INPUT DATA Block Start
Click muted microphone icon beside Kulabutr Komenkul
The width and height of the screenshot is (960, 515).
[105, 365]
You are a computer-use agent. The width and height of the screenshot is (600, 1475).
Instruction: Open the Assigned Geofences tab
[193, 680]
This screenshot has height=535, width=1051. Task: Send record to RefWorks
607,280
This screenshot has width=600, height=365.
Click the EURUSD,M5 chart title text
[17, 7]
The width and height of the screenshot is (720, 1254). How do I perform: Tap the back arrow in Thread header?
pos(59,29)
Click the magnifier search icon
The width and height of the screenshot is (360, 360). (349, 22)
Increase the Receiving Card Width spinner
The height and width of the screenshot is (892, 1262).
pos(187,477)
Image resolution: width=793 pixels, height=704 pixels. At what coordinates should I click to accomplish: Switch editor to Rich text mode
INPUT DATA Block End
ACTION ITEM. Write out all the records above again, exactly as they stand.

FINISHED EXERCISE.
Click muted microphone icon beside Kulabutr Komenkul
The width and height of the screenshot is (960, 515).
[105, 365]
You are a computer-use agent. The width and height of the screenshot is (600, 1475).
Instruction: Open the Assigned Geofences tab
[193, 680]
This screenshot has height=535, width=1051. Task: Send record to RefWorks
607,280
This screenshot has width=600, height=365.
Click the EURUSD,M5 chart title text
[17, 7]
The width and height of the screenshot is (720, 1254). How do I perform: Tap the back arrow in Thread header?
pos(59,29)
Click the magnifier search icon
The width and height of the screenshot is (360, 360). (349, 22)
Increase the Receiving Card Width spinner
The height and width of the screenshot is (892, 1262).
pos(187,477)
Image resolution: width=793 pixels, height=704 pixels. At what coordinates should I click to accomplish: Switch editor to Rich text mode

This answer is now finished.